--- INFORMATION GIVEN Enclosed Below ---

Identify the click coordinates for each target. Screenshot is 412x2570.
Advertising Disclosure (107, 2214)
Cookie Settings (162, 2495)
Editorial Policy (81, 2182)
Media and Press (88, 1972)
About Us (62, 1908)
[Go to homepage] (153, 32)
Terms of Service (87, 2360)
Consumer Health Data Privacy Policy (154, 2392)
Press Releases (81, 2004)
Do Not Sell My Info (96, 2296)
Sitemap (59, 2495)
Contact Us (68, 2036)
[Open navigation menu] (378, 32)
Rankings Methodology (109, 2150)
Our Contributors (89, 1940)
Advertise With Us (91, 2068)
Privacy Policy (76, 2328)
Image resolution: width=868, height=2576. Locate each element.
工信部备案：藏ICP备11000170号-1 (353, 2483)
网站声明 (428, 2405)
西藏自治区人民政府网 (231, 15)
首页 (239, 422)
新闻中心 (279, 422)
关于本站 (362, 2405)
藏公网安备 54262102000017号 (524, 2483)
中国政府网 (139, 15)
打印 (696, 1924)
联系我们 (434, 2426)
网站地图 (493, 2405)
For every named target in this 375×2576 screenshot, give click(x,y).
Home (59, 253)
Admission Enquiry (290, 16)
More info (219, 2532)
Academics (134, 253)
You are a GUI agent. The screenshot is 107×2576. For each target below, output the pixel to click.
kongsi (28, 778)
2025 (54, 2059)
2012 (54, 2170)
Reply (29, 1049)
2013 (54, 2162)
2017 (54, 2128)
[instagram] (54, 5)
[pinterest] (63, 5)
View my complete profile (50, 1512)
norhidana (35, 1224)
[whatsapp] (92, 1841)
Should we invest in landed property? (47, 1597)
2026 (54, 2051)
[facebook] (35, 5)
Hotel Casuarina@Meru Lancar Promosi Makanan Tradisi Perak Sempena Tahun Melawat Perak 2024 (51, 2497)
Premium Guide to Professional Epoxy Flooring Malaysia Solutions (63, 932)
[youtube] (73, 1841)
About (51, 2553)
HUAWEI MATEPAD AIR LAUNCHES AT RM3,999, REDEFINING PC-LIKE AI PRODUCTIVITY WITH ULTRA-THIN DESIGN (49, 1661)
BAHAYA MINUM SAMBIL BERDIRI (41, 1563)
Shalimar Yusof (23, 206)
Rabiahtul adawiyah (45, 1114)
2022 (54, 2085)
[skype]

--- End of Enclosed INFORMATION GIVEN ---

**WHAT NEEDS TO BE DONE**
Show all lines from the data above in which the word "target" appears.

**SOLVED PROBLEM**
Identify the click coordinates for each target. Screenshot is 412x2570.
For every named target in this 375×2576 screenshot, give click(x,y).
You are a GUI agent. The screenshot is 107×2576. For each target below, output the pixel to click.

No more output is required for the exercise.